- TASK GOAL -
The full listing should be set down again without a single alteration.

- ENTRIES SHOWN -
---------------
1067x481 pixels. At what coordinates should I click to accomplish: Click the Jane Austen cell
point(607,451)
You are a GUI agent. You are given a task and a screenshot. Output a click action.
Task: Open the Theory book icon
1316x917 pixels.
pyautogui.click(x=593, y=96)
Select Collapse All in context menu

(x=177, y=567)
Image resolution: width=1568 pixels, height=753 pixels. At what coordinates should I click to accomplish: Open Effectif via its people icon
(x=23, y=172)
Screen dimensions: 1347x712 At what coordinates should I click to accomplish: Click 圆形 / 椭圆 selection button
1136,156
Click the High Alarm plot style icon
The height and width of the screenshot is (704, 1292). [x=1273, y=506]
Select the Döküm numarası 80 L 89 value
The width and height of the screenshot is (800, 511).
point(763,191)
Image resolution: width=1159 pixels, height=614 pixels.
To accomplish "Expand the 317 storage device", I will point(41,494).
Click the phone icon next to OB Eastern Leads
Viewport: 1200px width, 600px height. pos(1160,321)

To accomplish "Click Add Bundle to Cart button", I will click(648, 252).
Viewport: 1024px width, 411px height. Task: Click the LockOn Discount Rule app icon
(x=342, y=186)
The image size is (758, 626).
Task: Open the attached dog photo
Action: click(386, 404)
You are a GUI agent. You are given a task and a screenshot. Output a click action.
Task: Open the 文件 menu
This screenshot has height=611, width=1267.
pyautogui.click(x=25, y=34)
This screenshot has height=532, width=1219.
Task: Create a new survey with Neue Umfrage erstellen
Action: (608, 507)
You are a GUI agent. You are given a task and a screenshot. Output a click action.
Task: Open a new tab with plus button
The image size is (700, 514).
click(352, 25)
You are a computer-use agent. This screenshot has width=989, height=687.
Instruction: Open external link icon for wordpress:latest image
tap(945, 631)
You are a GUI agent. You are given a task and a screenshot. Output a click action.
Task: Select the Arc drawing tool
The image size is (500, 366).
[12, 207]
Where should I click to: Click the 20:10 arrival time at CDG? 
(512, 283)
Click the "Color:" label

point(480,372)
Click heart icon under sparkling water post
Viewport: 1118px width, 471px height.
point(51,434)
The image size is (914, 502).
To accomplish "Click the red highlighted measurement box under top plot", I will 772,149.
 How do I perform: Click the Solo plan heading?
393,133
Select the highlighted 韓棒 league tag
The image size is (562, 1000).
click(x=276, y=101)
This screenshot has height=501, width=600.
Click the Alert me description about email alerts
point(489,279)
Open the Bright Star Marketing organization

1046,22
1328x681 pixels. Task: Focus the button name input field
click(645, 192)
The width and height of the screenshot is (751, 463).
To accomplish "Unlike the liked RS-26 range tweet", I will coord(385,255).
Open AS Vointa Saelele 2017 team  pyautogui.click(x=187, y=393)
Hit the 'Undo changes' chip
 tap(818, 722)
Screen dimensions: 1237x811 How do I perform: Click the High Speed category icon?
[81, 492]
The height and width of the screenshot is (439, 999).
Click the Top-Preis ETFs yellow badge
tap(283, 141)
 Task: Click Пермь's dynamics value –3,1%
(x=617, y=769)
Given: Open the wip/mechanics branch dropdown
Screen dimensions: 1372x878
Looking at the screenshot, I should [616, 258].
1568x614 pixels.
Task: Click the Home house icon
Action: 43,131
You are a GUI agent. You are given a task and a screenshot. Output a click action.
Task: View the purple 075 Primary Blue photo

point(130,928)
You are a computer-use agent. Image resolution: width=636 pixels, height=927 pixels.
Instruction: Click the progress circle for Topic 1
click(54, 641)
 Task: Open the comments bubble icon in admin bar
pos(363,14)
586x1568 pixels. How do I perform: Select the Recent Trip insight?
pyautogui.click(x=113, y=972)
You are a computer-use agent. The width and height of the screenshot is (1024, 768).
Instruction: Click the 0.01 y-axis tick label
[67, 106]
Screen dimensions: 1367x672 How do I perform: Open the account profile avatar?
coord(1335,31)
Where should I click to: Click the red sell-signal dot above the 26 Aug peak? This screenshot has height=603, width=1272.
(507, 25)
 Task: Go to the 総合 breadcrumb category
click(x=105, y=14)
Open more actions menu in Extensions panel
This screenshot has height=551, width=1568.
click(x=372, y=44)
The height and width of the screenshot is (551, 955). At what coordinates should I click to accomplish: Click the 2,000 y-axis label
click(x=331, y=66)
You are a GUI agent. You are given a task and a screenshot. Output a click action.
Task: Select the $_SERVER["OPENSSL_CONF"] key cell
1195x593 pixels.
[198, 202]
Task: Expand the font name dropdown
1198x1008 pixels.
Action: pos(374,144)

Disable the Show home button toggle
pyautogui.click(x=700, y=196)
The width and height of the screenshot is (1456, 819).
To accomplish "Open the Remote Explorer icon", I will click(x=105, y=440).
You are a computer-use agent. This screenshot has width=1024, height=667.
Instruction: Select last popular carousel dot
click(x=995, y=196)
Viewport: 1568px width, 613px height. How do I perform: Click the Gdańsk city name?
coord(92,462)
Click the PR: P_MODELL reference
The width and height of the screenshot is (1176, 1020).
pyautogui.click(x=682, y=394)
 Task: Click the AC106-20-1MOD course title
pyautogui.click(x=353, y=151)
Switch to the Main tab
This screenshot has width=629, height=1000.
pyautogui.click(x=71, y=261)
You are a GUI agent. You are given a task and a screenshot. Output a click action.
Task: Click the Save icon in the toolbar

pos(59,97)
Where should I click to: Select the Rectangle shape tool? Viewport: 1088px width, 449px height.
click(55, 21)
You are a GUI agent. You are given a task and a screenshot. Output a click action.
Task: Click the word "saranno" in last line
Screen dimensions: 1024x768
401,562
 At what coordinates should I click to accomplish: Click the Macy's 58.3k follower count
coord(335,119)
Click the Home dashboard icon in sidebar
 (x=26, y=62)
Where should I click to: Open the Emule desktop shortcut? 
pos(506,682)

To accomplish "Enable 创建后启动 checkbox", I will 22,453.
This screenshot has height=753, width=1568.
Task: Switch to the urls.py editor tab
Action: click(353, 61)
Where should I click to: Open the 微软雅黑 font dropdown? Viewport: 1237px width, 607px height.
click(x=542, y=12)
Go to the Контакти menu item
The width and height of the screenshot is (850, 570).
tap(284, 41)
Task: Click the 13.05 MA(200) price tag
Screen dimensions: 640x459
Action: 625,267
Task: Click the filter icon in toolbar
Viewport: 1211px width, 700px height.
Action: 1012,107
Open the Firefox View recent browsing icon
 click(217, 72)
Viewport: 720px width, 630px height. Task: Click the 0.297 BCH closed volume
---------------
- FINISHED TASK -
1067x481 pixels. At what coordinates should I click to accomplish: Click the Jane Austen cell
point(607,451)
You are a GUI agent. You are given a task and a screenshot. Output a click action.
Task: Open the Theory book icon
1316x917 pixels.
pyautogui.click(x=593, y=96)
Select Collapse All in context menu

(x=177, y=567)
Image resolution: width=1568 pixels, height=753 pixels. At what coordinates should I click to accomplish: Open Effectif via its people icon
(x=23, y=172)
Screen dimensions: 1347x712 At what coordinates should I click to accomplish: Click 圆形 / 椭圆 selection button
1136,156
Click the High Alarm plot style icon
The height and width of the screenshot is (704, 1292). [x=1273, y=506]
Select the Döküm numarası 80 L 89 value
The width and height of the screenshot is (800, 511).
point(763,191)
Image resolution: width=1159 pixels, height=614 pixels.
To accomplish "Expand the 317 storage device", I will point(41,494).
Click the phone icon next to OB Eastern Leads
Viewport: 1200px width, 600px height. pos(1160,321)

To accomplish "Click Add Bundle to Cart button", I will click(648, 252).
Viewport: 1024px width, 411px height. Task: Click the LockOn Discount Rule app icon
(x=342, y=186)
The image size is (758, 626).
Task: Open the attached dog photo
Action: click(386, 404)
You are a GUI agent. You are given a task and a screenshot. Output a click action.
Task: Open the 文件 menu
This screenshot has height=611, width=1267.
pyautogui.click(x=25, y=34)
This screenshot has height=532, width=1219.
Task: Create a new survey with Neue Umfrage erstellen
Action: (608, 507)
You are a GUI agent. You are given a task and a screenshot. Output a click action.
Task: Open a new tab with plus button
The image size is (700, 514).
click(352, 25)
You are a computer-use agent. This screenshot has width=989, height=687.
Instruction: Open external link icon for wordpress:latest image
tap(945, 631)
You are a GUI agent. You are given a task and a screenshot. Output a click action.
Task: Select the Arc drawing tool
The image size is (500, 366).
[12, 207]
Where should I click to: Click the 20:10 arrival time at CDG? 
(512, 283)
Click the "Color:" label

point(480,372)
Click heart icon under sparkling water post
Viewport: 1118px width, 471px height.
point(51,434)
The image size is (914, 502).
To accomplish "Click the red highlighted measurement box under top plot", I will 772,149.
 How do I perform: Click the Solo plan heading?
393,133
Select the highlighted 韓棒 league tag
The image size is (562, 1000).
click(x=276, y=101)
This screenshot has height=501, width=600.
Click the Alert me description about email alerts
point(489,279)
Open the Bright Star Marketing organization

1046,22
1328x681 pixels. Task: Focus the button name input field
click(645, 192)
The width and height of the screenshot is (751, 463).
To accomplish "Unlike the liked RS-26 range tweet", I will coord(385,255).
Open AS Vointa Saelele 2017 team  pyautogui.click(x=187, y=393)
Hit the 'Undo changes' chip
 tap(818, 722)
Screen dimensions: 1237x811 How do I perform: Click the High Speed category icon?
[81, 492]
The height and width of the screenshot is (439, 999).
Click the Top-Preis ETFs yellow badge
tap(283, 141)
 Task: Click Пермь's dynamics value –3,1%
(x=617, y=769)
Given: Open the wip/mechanics branch dropdown
Screen dimensions: 1372x878
Looking at the screenshot, I should [616, 258].
1568x614 pixels.
Task: Click the Home house icon
Action: 43,131
You are a GUI agent. You are given a task and a screenshot. Output a click action.
Task: View the purple 075 Primary Blue photo

point(130,928)
You are a computer-use agent. Image resolution: width=636 pixels, height=927 pixels.
Instruction: Click the progress circle for Topic 1
click(54, 641)
 Task: Open the comments bubble icon in admin bar
pos(363,14)
586x1568 pixels. How do I perform: Select the Recent Trip insight?
pyautogui.click(x=113, y=972)
You are a computer-use agent. The width and height of the screenshot is (1024, 768).
Instruction: Click the 0.01 y-axis tick label
[67, 106]
Screen dimensions: 1367x672 How do I perform: Open the account profile avatar?
coord(1335,31)
Where should I click to: Click the red sell-signal dot above the 26 Aug peak? This screenshot has height=603, width=1272.
(507, 25)
 Task: Go to the 総合 breadcrumb category
click(x=105, y=14)
Open more actions menu in Extensions panel
This screenshot has height=551, width=1568.
click(x=372, y=44)
The height and width of the screenshot is (551, 955). At what coordinates should I click to accomplish: Click the 2,000 y-axis label
click(x=331, y=66)
You are a GUI agent. You are given a task and a screenshot. Output a click action.
Task: Select the $_SERVER["OPENSSL_CONF"] key cell
1195x593 pixels.
[198, 202]
Task: Expand the font name dropdown
1198x1008 pixels.
Action: pos(374,144)

Disable the Show home button toggle
pyautogui.click(x=700, y=196)
The width and height of the screenshot is (1456, 819).
To accomplish "Open the Remote Explorer icon", I will click(x=105, y=440).
You are a computer-use agent. This screenshot has width=1024, height=667.
Instruction: Select last popular carousel dot
click(x=995, y=196)
Viewport: 1568px width, 613px height. How do I perform: Click the Gdańsk city name?
coord(92,462)
Click the PR: P_MODELL reference
The width and height of the screenshot is (1176, 1020).
pyautogui.click(x=682, y=394)
 Task: Click the AC106-20-1MOD course title
pyautogui.click(x=353, y=151)
Switch to the Main tab
This screenshot has width=629, height=1000.
pyautogui.click(x=71, y=261)
You are a GUI agent. You are given a task and a screenshot. Output a click action.
Task: Click the Save icon in the toolbar

pos(59,97)
Where should I click to: Select the Rectangle shape tool? Viewport: 1088px width, 449px height.
click(55, 21)
You are a GUI agent. You are given a task and a screenshot. Output a click action.
Task: Click the word "saranno" in last line
Screen dimensions: 1024x768
401,562
 At what coordinates should I click to accomplish: Click the Macy's 58.3k follower count
coord(335,119)
Click the Home dashboard icon in sidebar
 (x=26, y=62)
Where should I click to: Open the Emule desktop shortcut? 
pos(506,682)

To accomplish "Enable 创建后启动 checkbox", I will 22,453.
This screenshot has height=753, width=1568.
Task: Switch to the urls.py editor tab
Action: click(353, 61)
Where should I click to: Open the 微软雅黑 font dropdown? Viewport: 1237px width, 607px height.
click(x=542, y=12)
Go to the Контакти menu item
The width and height of the screenshot is (850, 570).
tap(284, 41)
Task: Click the 13.05 MA(200) price tag
Screen dimensions: 640x459
Action: 625,267
Task: Click the filter icon in toolbar
Viewport: 1211px width, 700px height.
Action: 1012,107
Open the Firefox View recent browsing icon
 click(217, 72)
Viewport: 720px width, 630px height. Task: Click the 0.297 BCH closed volume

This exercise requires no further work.